China’s shifting economic priorities are set to re-shape its construction industry.

If you’re keen to understand how China’s construction industry might evolve in the next few years, you should first look at the Chinese central government’s broad plan for the country’s economy.

Until recently, two main endeavours drove the economy in China: firstly, the labour-intensive manufacture of cheap goods for export; and secondly, domestic city building to accommodate a growing and urbanising population.

But, in 2015, the government changed course. It issued the ‘Made in China 2025’ strategic document, which laid out plans to move away from the ‘cheaply-made Chinese’ stereotype and start manufacturing higher-value products, such as advanced electronics.

“In previous decades, the Chinese economy benefited from its very large population,” explains Dr Xiao Han, a member of the Centre for Contemporary Chinese Studies at the University of Melbourne. “China had the opportunity to develop a lot of labour-intensive manufacturing industries. But now, the Chinese population is ageing, and the government is concerned. It wants to move up the global value chain and achieve more with fewer workers.”

This move away from mass production towards more specialised manufacturing means smaller factories and, therefore, less new commercial construction. At the same time, a slowdown in population growth has prompted the Chinese government to stop building new ‘megacities’ and to curtail other large projects.

According to the US Department of Commerce: “China is looking to shift away from large scale infrastructure projects toward more locally oriented projects, such as water supply and treatment plants, road improvements, urban metro systems, and public parks.”

The government’s new priorities are expected to constrain China’s construction industry in the years ahead. The US Department of Commerce is forecasting annual average growth in the construction industry of 5 per cent in real terms between 2019 and 2023, compared with the 9.9 per cent annual average recorded from 2008-2017.

And much of that growth may come from exports rather than domestic construction.
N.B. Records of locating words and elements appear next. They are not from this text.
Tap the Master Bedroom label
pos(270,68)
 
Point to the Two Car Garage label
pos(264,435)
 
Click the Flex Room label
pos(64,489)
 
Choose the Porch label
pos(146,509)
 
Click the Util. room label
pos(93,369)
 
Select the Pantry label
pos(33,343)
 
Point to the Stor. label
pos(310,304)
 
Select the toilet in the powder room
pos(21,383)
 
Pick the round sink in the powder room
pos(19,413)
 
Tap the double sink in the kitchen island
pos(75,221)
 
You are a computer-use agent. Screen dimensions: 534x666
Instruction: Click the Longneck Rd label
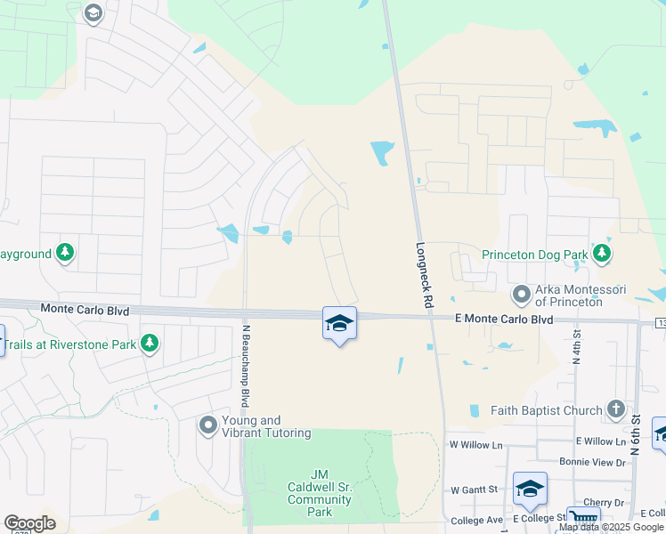point(423,275)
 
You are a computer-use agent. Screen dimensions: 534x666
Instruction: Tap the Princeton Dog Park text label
point(534,255)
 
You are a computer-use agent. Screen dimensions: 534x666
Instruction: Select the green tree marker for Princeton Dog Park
point(603,255)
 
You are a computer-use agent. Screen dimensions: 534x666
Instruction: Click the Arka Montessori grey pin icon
point(521,294)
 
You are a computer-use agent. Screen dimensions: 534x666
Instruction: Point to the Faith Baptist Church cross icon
point(615,410)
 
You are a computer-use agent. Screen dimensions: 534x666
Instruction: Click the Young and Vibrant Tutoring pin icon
point(208,425)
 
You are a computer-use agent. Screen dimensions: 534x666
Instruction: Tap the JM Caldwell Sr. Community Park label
point(319,493)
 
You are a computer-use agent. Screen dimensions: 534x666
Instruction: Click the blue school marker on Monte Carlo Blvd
point(339,323)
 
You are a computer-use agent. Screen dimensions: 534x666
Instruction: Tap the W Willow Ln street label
point(475,443)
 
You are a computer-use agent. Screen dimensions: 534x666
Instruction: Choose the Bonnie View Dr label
point(592,462)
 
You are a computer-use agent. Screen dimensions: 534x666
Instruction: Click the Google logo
point(29,523)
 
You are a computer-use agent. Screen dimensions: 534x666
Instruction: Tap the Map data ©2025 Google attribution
point(611,527)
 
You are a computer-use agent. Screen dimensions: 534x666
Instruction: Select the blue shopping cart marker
point(582,521)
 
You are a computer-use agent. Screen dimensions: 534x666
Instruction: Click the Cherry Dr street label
point(603,503)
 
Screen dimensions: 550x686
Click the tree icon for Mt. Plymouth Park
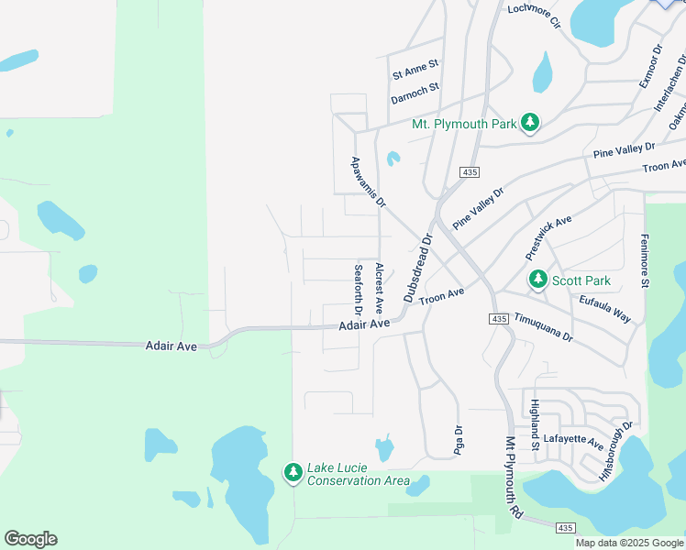coord(529,122)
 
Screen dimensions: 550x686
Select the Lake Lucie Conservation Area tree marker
coord(293,472)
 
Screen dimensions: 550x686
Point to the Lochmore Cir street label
coord(534,16)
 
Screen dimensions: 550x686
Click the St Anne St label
coord(416,66)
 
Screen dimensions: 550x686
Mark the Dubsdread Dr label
coord(416,268)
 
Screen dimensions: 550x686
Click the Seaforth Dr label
coord(359,292)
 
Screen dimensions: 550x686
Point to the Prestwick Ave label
coord(548,236)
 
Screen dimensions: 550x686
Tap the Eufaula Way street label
coord(605,308)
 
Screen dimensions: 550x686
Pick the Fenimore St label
coord(645,260)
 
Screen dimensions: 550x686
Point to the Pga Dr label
coord(459,441)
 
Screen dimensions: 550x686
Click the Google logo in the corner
coord(30,539)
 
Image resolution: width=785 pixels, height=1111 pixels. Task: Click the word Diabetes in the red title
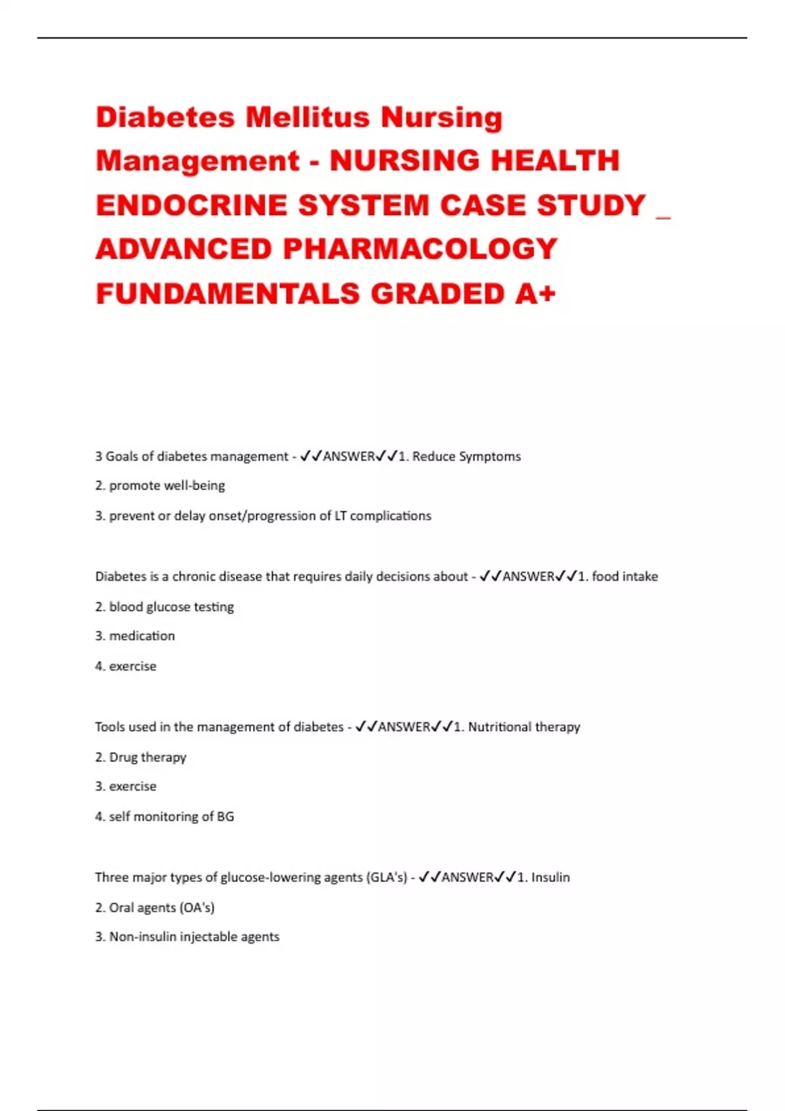click(x=165, y=118)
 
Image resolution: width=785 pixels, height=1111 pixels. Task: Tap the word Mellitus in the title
click(x=307, y=118)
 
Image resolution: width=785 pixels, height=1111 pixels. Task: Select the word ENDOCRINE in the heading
click(x=191, y=205)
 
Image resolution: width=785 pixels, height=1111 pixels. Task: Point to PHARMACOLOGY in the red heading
click(x=420, y=249)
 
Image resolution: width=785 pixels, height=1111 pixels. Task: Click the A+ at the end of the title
click(x=535, y=293)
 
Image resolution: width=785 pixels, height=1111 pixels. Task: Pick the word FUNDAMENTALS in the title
click(x=228, y=293)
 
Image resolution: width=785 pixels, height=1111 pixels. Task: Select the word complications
click(x=391, y=516)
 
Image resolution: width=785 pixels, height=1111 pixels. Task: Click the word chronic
click(x=194, y=576)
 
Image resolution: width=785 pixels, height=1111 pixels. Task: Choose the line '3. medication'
click(x=135, y=636)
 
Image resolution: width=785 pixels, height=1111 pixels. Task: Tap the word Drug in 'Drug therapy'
click(x=122, y=757)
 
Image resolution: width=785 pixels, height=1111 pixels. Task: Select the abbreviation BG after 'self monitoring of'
click(x=225, y=816)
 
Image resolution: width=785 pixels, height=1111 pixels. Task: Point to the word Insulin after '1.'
click(x=550, y=877)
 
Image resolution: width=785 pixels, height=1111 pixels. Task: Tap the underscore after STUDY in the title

According to International Construction, a growing number of China-based Original Equipment Manufacturers (OEMs) are now focusing on overseas markets to maintain expansion in the face of the slowdown at home.

One major OEM, Shantui, recently told International Construction it was hoping to double its exports within 12 months. “[In 2018] we sold around US$200 million for export,” said Chang Yang, general manager of Shantui overseas. “This year we are targeting sales of US$400 million.”

China’s export aspirations will mean more choice for Australian builders and developers, as the Chinese try to crack our market through events such as ChinaBuild.

Another indicator China wants to become more involved in non-domestic construction is its ongoing Belt and Road Initiative (BRI): a strategic plan that involves funding land and maritime transport infrastructure projects that connect China with Asia, Europe and Africa. Future BRI projects could be built using equipment and products manufactured by China’s domestic construction industry.

“So far, these projects have been built using the best-priced materials and equipment available, mostly from local or the closest foreign markets,” says Dr Han. “But there is room for Chinese companies – particularly hi-tech ones – to bid for these tenders.”